The revolution camp, meanwhile, has highlighted the lack of an official Syrian response, as yet another proof that the Assad regime is in collusion with the Hebrew state, having kept the Golan front quiet since 1974 to our present day.
It is clear here that both arguments build on partially correct premises, to reach a conclusion that is challengeable and questionable.
Meanwhile, building on Israel’s supposed position to demonstrate the validity of the stance of each party is a vestige of an old political culture that is common to Arab factions when they squabble and fight. This culture has become so established and entrenched decade after decade that it has become difficult for us to make sense of the world without determining in advance where Israel stands. If it seemed for a moment that any side intersects with a move made by Israel, or benefits therefrom, the side in question will be quick to engage in denial and reinterpretation of the situation to ensure its innocence and purity are preserved.
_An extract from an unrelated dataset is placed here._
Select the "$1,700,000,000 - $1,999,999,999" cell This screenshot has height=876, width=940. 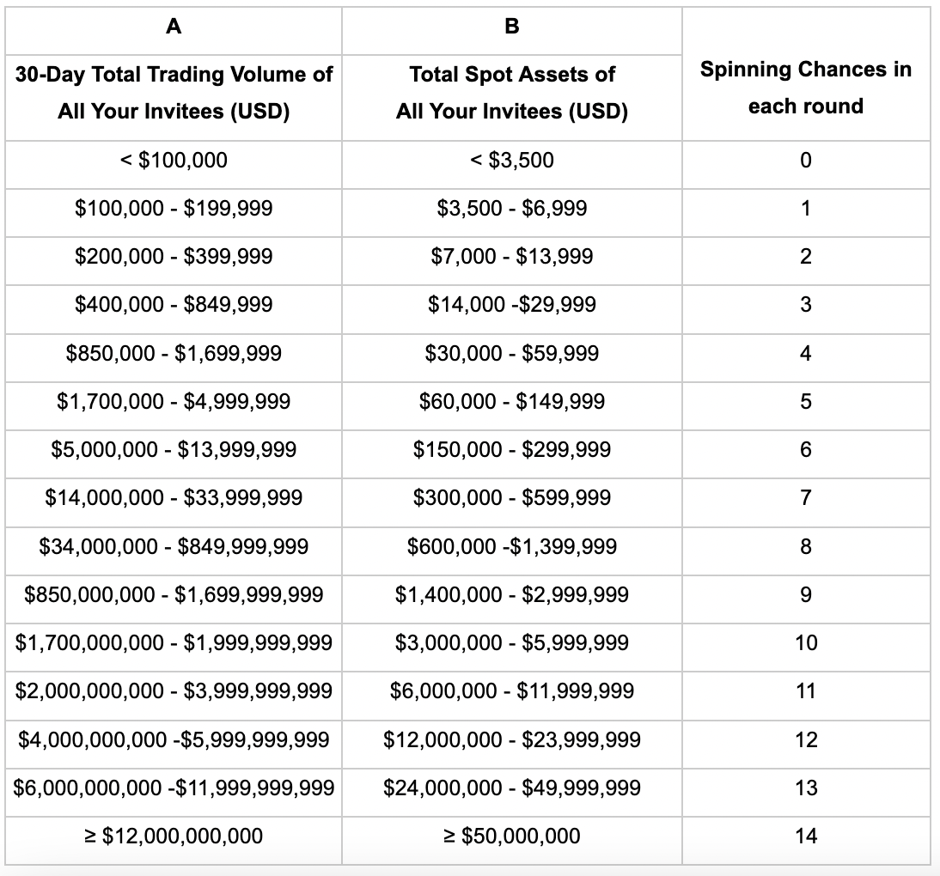174,642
While the opposition is drawn to this mentality of taboos with naïve loyalty to the “righteous intellectual predecessors”, the regime adopts the same mentality with clear cynicism that does not need to be exposed for the lies, deception and insults to intelligence and reality that it implies. This is in addition to the huge self-serving role played by the Syrian regime in fostering that worldview and method of judgment.
What makes this “dispute” even worse is that Israel is neither on this side nor on that side. Israel is first and foremost concerned about its narrow security interests, specifically in maintaining the front with Syria quiet and undisturbed, and preventing the transfer of chemical or advanced weapons to other actors especially Hezbollah. This is in addition to the concern about the alleged presence of al-Qaeda and similar groups along its border.
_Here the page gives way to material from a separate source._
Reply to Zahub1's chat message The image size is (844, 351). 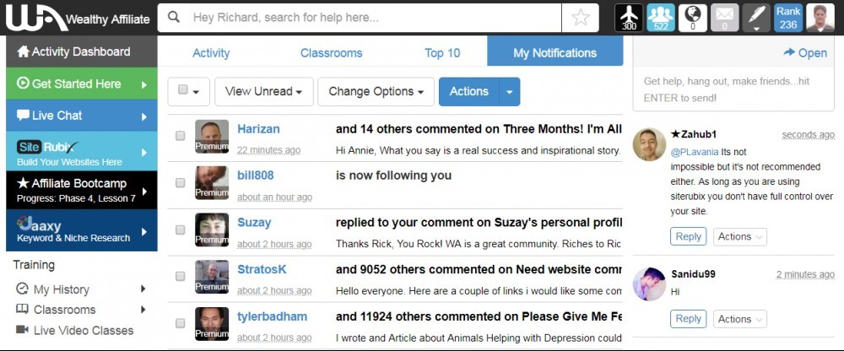pyautogui.click(x=689, y=236)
These “concerns” prompt the Israeli side to prefer weakening the regime while keeping it in place. To be sure, Israel has benefited from the continuation of the regime, especially in the Golan, not to mention the fact that the regime has been able to clamp down on any radical Islamists that Israel say trouble it. This is while weakening the regime would be sufficient to reduce its backing of its allies on the Lebanese arena.
But to say that Israel has a strategy that goes beyond these security interests and is related to the future of Syria, would entail a generosity on the side of the Israelis that experience tells us is inexistent towards the Syrians or other Arabs – exactly like we cannot assume that such a thing exists among any Arab side towards the Israelis.
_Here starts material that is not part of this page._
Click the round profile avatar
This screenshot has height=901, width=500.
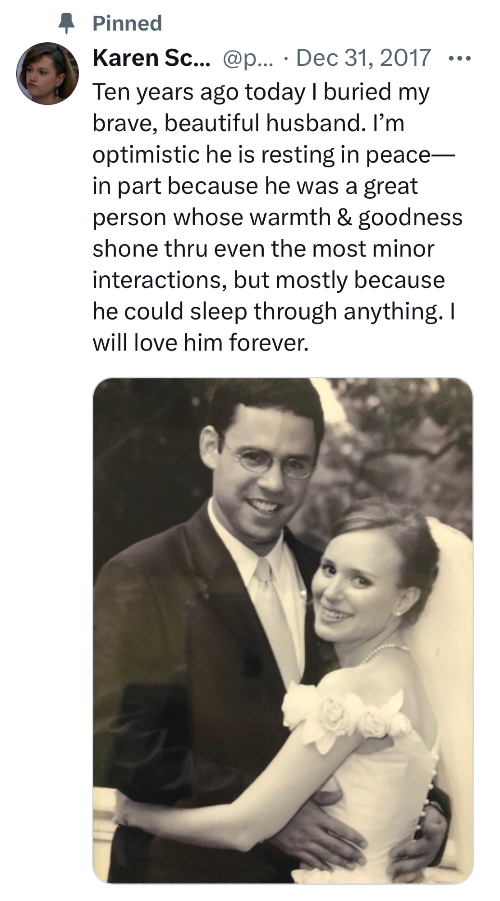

This may help explain the stance of Israel and its close allies in Washington D.C. on the “need to preserve the Syrian regime,” just like it explains the painful and humiliating strikes Israel carries out, from time to time, against that regime.
What is even worse, in the utilitarian sense of the word, is that this intra-Syrian “dispute” ignores the fact that when it comes to the Syrian issue, the Israeli concerns (the borders, the chemical weapons, and al-Qaeda) represent the international common denominator on Syria. In this sense, the “dispute” preoccupying us is nothing but an effort being wasted in the wrong place.